▶ _Problem statement_: Take the line containing "Where should I" and every line below it through the end of the entries, and output them verbatim, pictures excluded.

(Extracted records)
+ + +
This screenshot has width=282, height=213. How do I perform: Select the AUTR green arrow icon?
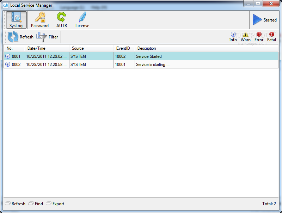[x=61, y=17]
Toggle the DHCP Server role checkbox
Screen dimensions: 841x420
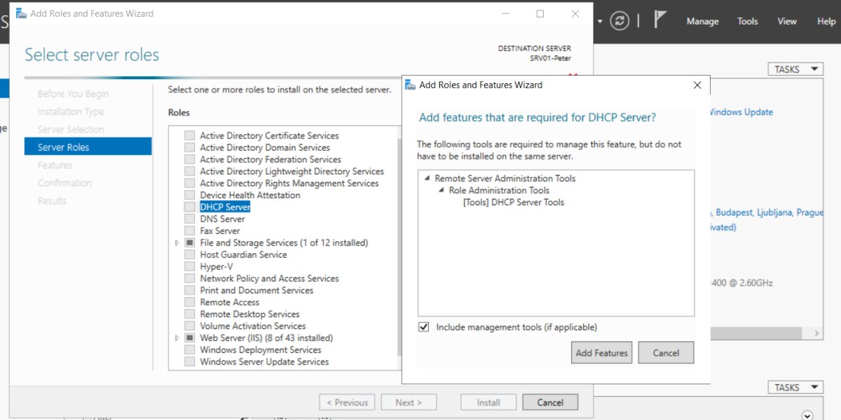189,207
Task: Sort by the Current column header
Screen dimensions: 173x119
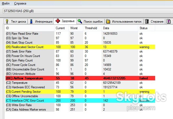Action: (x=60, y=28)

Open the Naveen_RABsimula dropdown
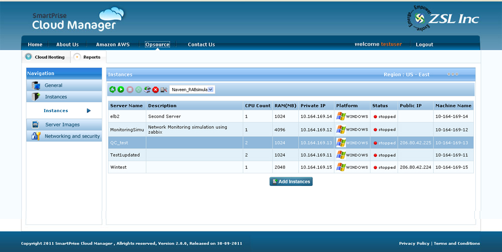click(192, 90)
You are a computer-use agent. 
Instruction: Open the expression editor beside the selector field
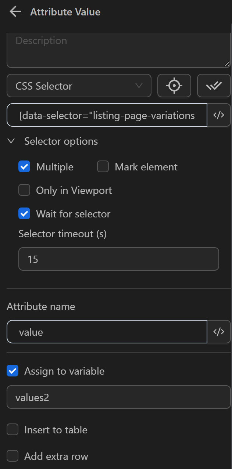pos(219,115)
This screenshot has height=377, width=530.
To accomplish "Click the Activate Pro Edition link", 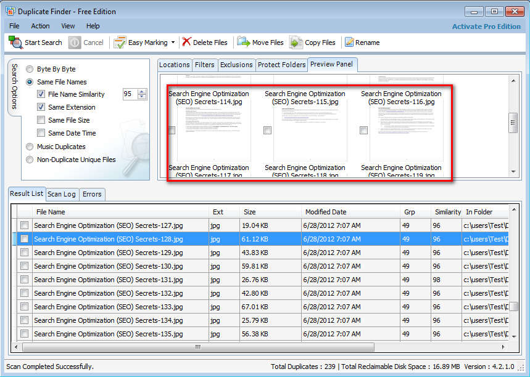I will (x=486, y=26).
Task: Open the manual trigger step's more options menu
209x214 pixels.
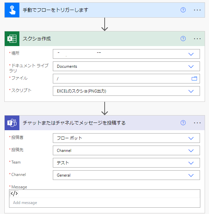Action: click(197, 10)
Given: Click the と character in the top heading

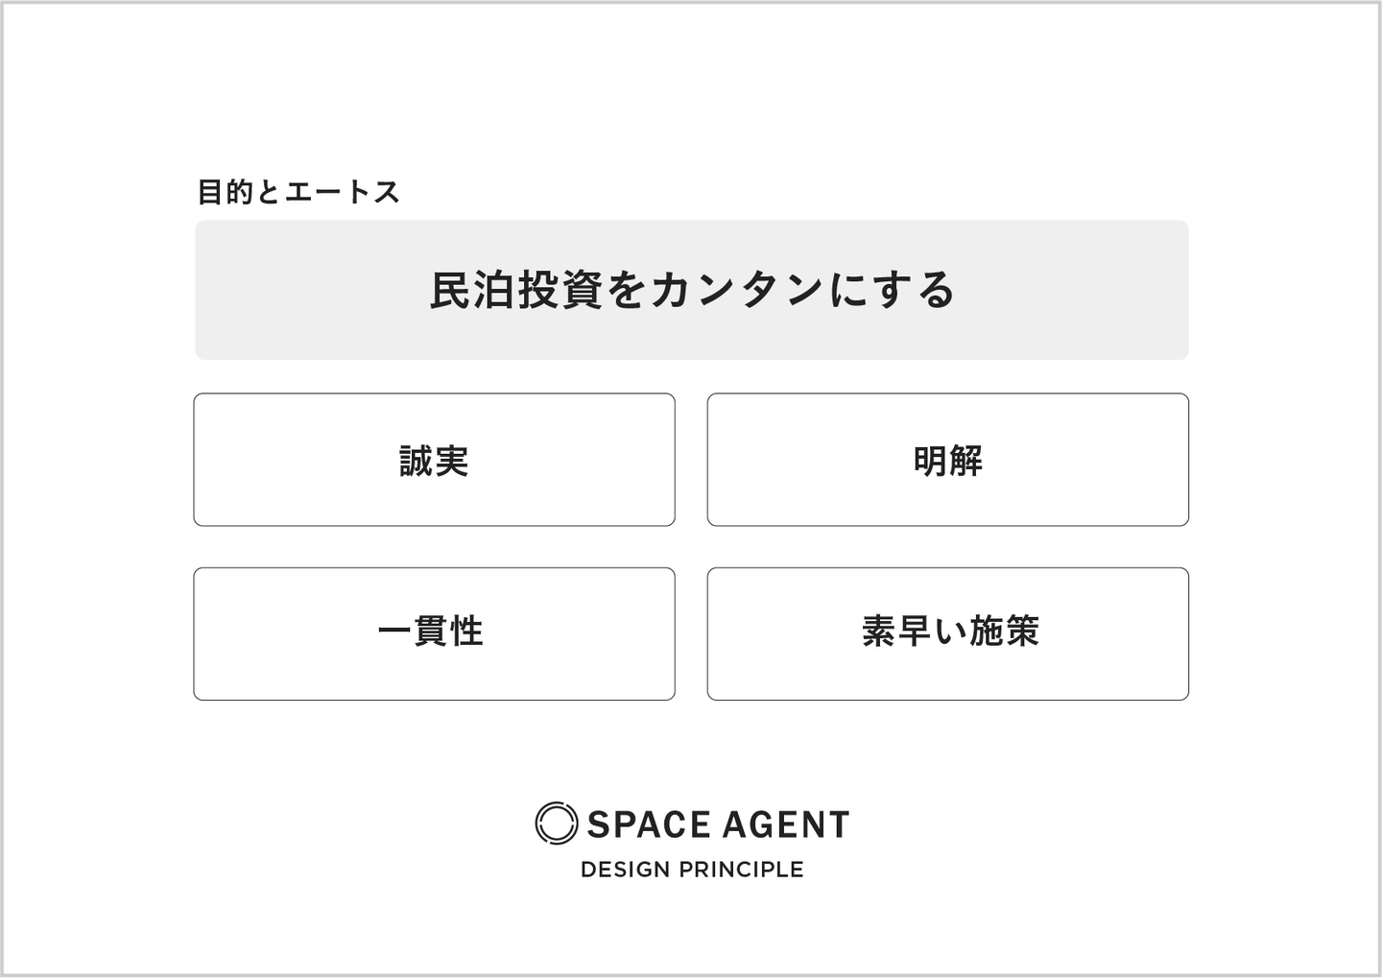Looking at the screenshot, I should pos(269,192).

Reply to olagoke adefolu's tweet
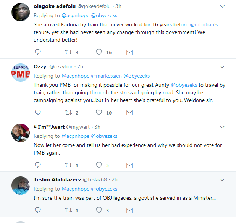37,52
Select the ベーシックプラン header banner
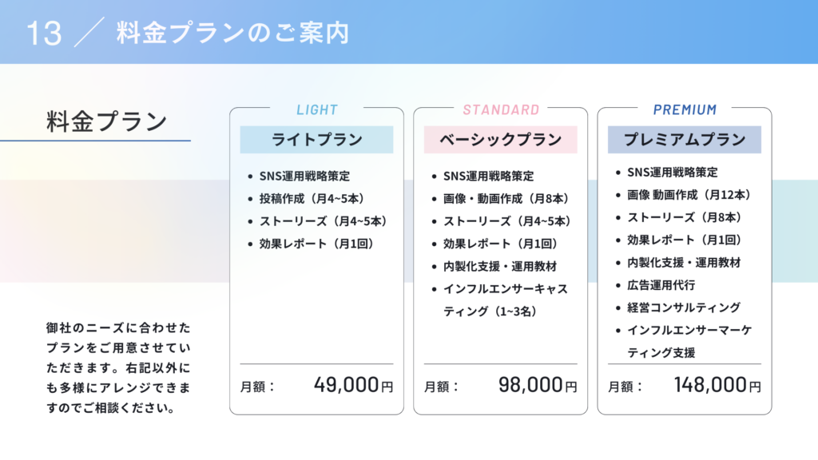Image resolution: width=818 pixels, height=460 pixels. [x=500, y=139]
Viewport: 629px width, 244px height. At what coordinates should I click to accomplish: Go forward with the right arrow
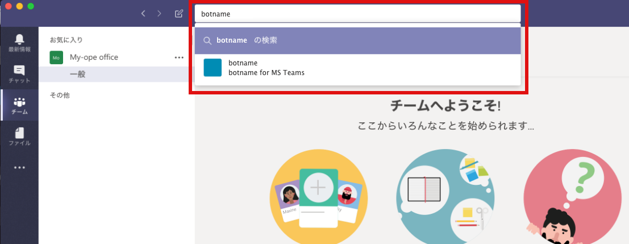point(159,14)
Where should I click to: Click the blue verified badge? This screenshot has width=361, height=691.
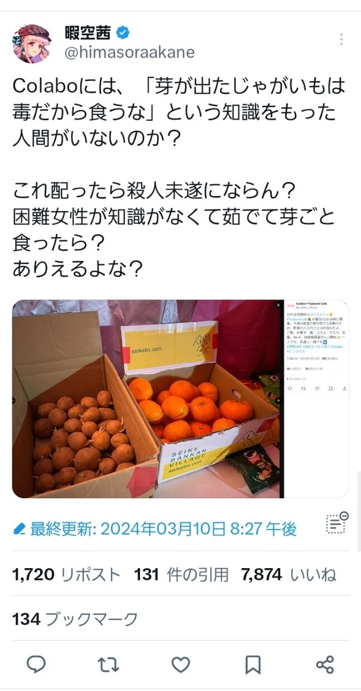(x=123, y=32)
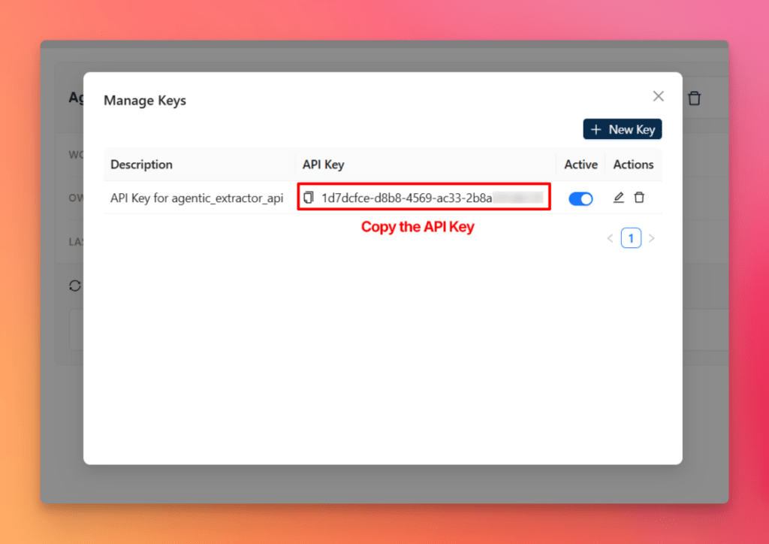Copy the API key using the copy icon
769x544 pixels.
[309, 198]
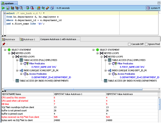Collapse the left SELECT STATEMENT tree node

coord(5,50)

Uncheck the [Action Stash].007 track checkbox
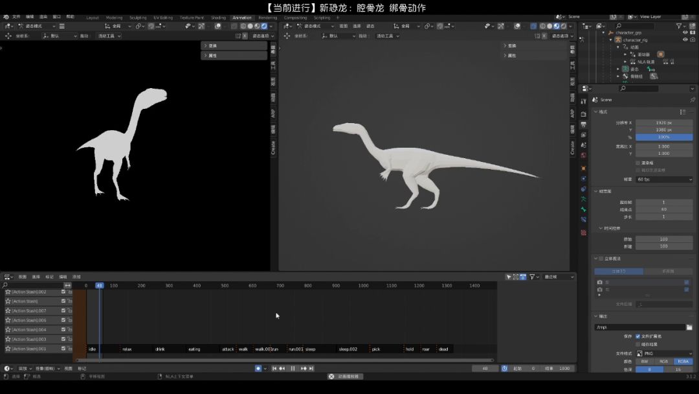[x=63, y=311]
+ + +
▶ _Solved exercise_:
Where should I click to: Click the blue verified badge? This screenshot has width=361, height=691.
(x=123, y=32)
Copy the API key using the copy icon
769x544 pixels.
[309, 198]
Collapse the left SELECT STATEMENT tree node

coord(5,50)

Uncheck the [Action Stash].007 track checkbox
[x=63, y=311]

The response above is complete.